Электронная библиотека » Элиас Канетти » » онлайн чтение - страница 25

Текст книги "Масса и власть"


  • Текст добавлен: 31 марта 2019, 13:40


Автор книги: Элиас Канетти


Жанр: Философия, Наука и Образование


Возрастные ограничения: +16

сообщить о неприемлемом содержимом

Текущая страница: 25 (всего у книги 40 страниц)

Шрифт:
- 100% +

Элементы власти

Насилие и власть

С насилием связывают представление о том, что близко и прямо сейчас. Оно непосредственнее и безотлагательнее власти. Подчеркивая этот аспект, говорят о физическом насилии. Власть на более глубоком, животном уровне лучше назвать насилием. Путем насилия добыча схватывается и переносится в рот. Насилие, если оно позволяет себе помедлить, становится властью. Однако в то мгновение, которое все же приходит – в момент решения, в момент необратимости, она опять чистое насилие. Власть гораздо общее и просторнее, она включает в себя много больше и она уже не столь динамична, как насилие. Она считается с обстоятельствами и обладает даже некоторой долей терпения. В немецком языке слово «Macht» (власть) происходит от древнего готского корня «magan», означающего «koennen, vermoegen» (мочь, обладать), и вовсе не связано со словом «machen» (делать).

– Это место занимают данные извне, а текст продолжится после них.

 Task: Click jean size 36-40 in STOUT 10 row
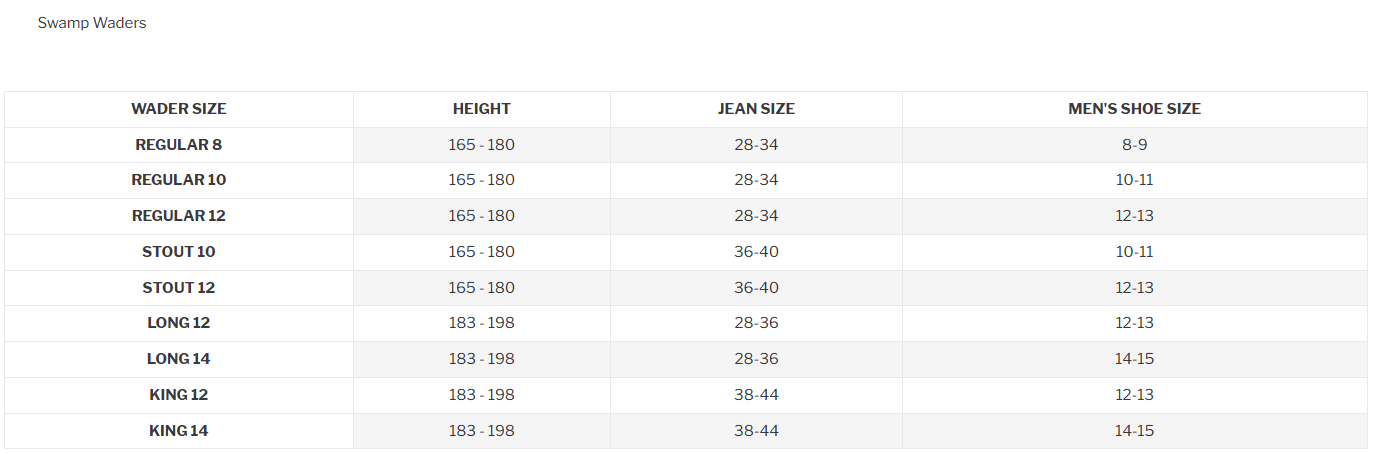756,252
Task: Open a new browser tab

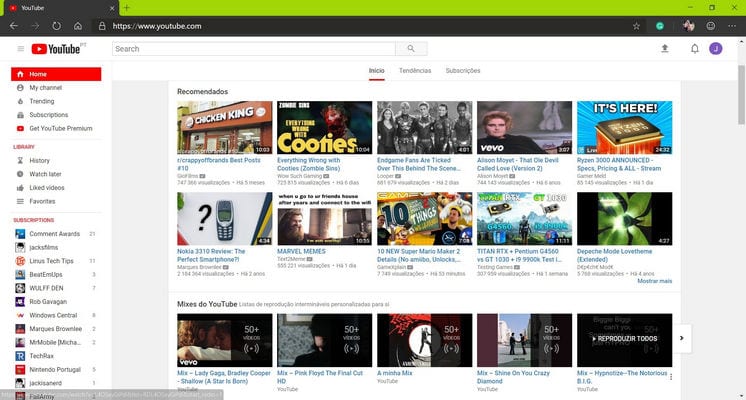Action: pyautogui.click(x=126, y=7)
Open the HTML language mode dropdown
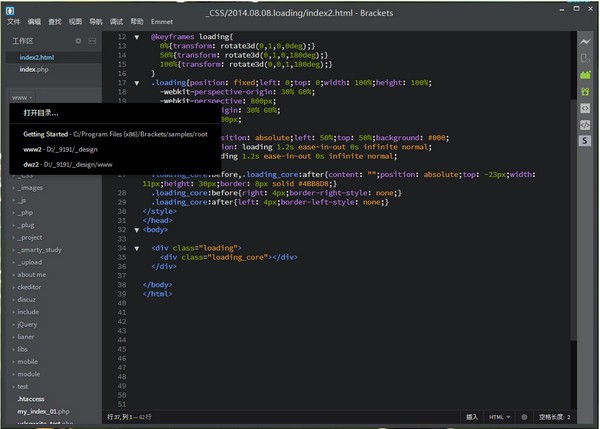This screenshot has height=429, width=600. (x=497, y=415)

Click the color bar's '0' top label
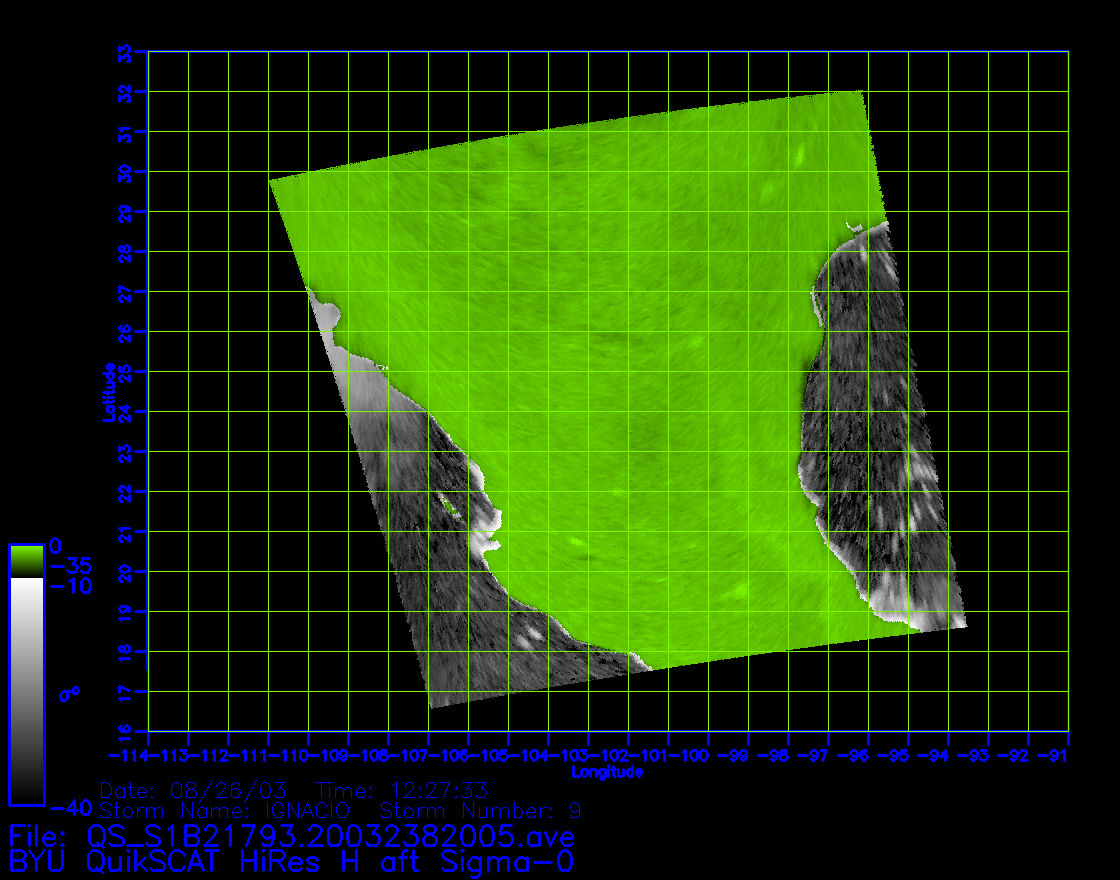click(x=55, y=547)

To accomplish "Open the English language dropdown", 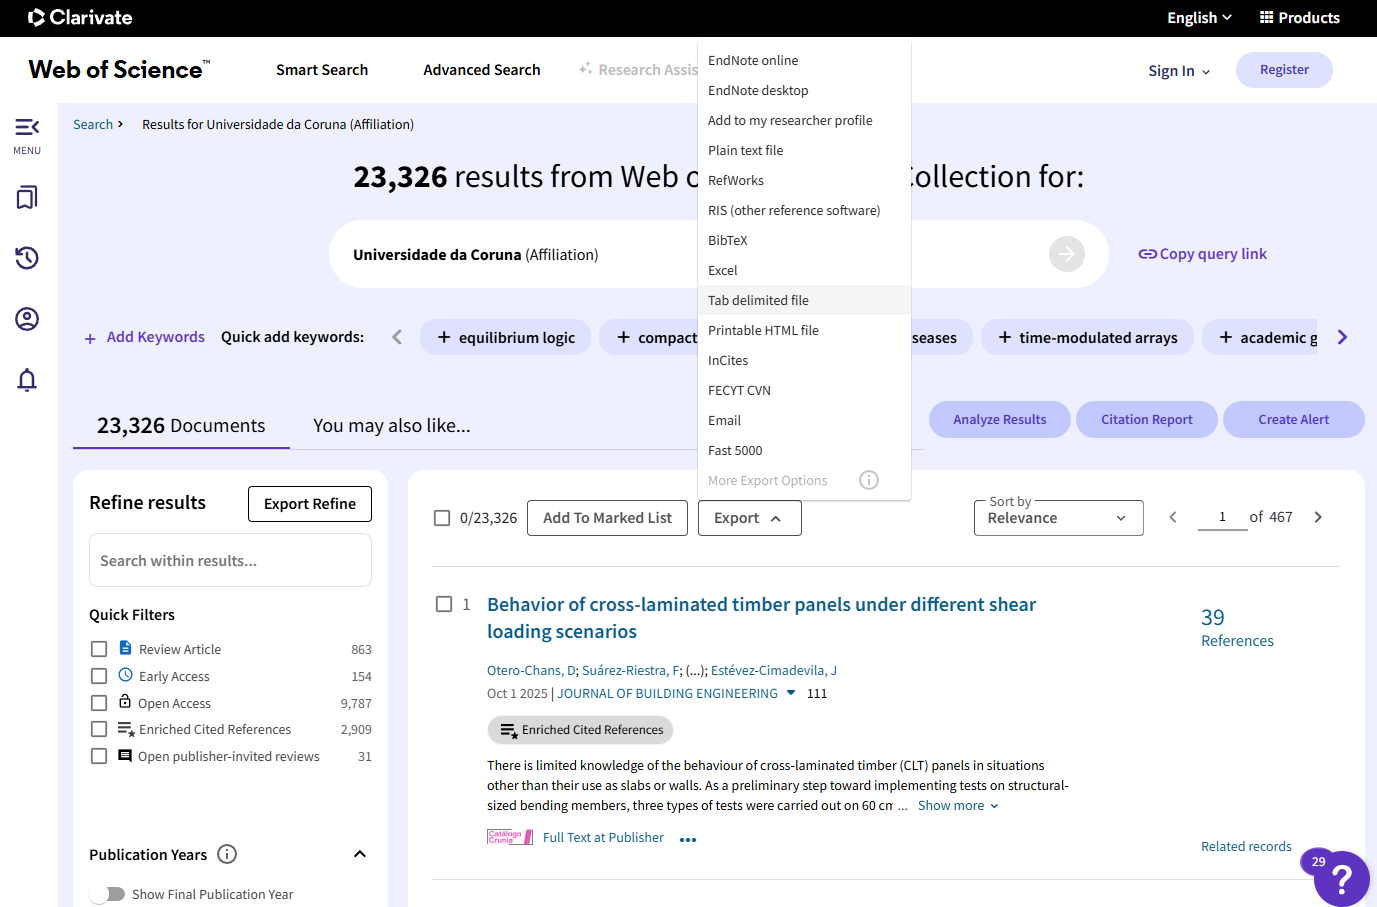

Различие насилия и власти можно проиллюстрировать очень просто, а именно отношением между кошкой и мышью.

Кошка, поймавшая мышь, осуществляет по отношению к ней насилие. Она ее настигла, схватила и сейчас убьет. Но если кошка начинает играть с мышью, возникает новая ситуация. Кошка дает ей побежать, преграждает путь, заставляет бежать в другую сторону. Как только мышь оказывается спиной к кошке и мчится прочь от нее, это уже не насилие, хотя и во власти кошки настичь ее одним прыжком. Если мышь сбежала вовсе, значит, она уже вне сферы кошкиной власти. Но до тех пор, пока кошка в состоянии ее догнать, мышь остается в ее власти. Пространство, перекрываемое кошкой, мгновения надежды, которые даны мыши, хотя кошка при этом тщательно за ней следит, не оставляя намерения ее уничтожить, все это вместе – пространство, надежду, контроль и намерение уничтожения – можно назвать подлинным телом власти или просто властью.

Власть, в противоположность насилию, пространнее, в нее входит больше пространства и больше времени. Высказывалась догадка, что тюрьма может быть произведена от пасти; связь той и другой выражает отношение власти к насилию. В пасти, собственно, уже не остается надежды, нет времени и свободного пространства вокруг. Во всех этих отношениях тюрьма – не что иное, как некоторое расширение пасти. Как мышь под взором кошки, арестант делает несколько шагов в одну и другую сторону, и взгляд часового упирается ему в спину. Он располагает временем и надеется, что за это время сумеет выйти либо сбежать из тюрьмы. Он постоянно ощущает намерение аппарата, в одной из клеток которого он оказался, с ним покончить, хотя осуществление этого намерения отложено на время.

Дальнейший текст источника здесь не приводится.